HOW TO COMPLETE THIS TASK: The records that follow should be retyped word for word.

(Saved entries)
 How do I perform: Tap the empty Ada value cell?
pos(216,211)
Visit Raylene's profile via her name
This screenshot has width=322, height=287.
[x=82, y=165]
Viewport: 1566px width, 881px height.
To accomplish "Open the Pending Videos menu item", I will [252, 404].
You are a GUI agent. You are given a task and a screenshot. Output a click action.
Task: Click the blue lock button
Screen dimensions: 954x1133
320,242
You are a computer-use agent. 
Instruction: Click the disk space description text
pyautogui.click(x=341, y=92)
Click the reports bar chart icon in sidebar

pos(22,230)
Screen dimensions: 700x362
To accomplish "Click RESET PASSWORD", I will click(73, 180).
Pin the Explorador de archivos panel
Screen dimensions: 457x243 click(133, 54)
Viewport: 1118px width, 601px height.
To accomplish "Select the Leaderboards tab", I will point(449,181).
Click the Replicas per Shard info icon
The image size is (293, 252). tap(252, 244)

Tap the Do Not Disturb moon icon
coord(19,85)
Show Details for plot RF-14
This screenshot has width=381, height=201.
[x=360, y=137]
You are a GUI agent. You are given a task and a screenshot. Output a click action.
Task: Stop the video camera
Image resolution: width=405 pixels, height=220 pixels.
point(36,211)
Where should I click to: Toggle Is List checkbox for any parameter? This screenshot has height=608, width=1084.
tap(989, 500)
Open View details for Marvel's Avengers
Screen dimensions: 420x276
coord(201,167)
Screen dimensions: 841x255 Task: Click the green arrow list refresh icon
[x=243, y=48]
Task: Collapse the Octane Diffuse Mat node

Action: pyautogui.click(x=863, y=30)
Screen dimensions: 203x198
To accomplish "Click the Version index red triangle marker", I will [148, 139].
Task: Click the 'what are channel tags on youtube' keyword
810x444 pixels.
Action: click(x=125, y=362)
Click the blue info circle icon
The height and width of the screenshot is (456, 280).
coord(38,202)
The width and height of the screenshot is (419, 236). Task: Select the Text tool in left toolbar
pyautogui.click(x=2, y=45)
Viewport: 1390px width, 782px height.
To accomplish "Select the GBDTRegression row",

EXERCISE OUTPUT:
 How do I perform: Tap the empty Ada value cell?
pos(216,211)
Visit Raylene's profile via her name
This screenshot has width=322, height=287.
[x=82, y=165]
Viewport: 1566px width, 881px height.
To accomplish "Open the Pending Videos menu item", I will [252, 404].
You are a GUI agent. You are given a task and a screenshot. Output a click action.
Task: Click the blue lock button
Screen dimensions: 954x1133
320,242
You are a computer-use agent. 
Instruction: Click the disk space description text
pyautogui.click(x=341, y=92)
Click the reports bar chart icon in sidebar

pos(22,230)
Screen dimensions: 700x362
To accomplish "Click RESET PASSWORD", I will click(73, 180).
Pin the Explorador de archivos panel
Screen dimensions: 457x243 click(133, 54)
Viewport: 1118px width, 601px height.
To accomplish "Select the Leaderboards tab", I will point(449,181).
Click the Replicas per Shard info icon
The image size is (293, 252). tap(252, 244)

Tap the Do Not Disturb moon icon
coord(19,85)
Show Details for plot RF-14
This screenshot has width=381, height=201.
[x=360, y=137]
You are a GUI agent. You are given a task and a screenshot. Output a click action.
Task: Stop the video camera
Image resolution: width=405 pixels, height=220 pixels.
point(36,211)
Where should I click to: Toggle Is List checkbox for any parameter? This screenshot has height=608, width=1084.
tap(989, 500)
Open View details for Marvel's Avengers
Screen dimensions: 420x276
coord(201,167)
Screen dimensions: 841x255 Task: Click the green arrow list refresh icon
[x=243, y=48]
Task: Collapse the Octane Diffuse Mat node

Action: pyautogui.click(x=863, y=30)
Screen dimensions: 203x198
To accomplish "Click the Version index red triangle marker", I will [148, 139].
Task: Click the 'what are channel tags on youtube' keyword
810x444 pixels.
Action: click(x=125, y=362)
Click the blue info circle icon
The height and width of the screenshot is (456, 280).
coord(38,202)
The width and height of the screenshot is (419, 236). Task: Select the Text tool in left toolbar
pyautogui.click(x=2, y=45)
Viewport: 1390px width, 782px height.
To accomplish "Select the GBDTRegression row",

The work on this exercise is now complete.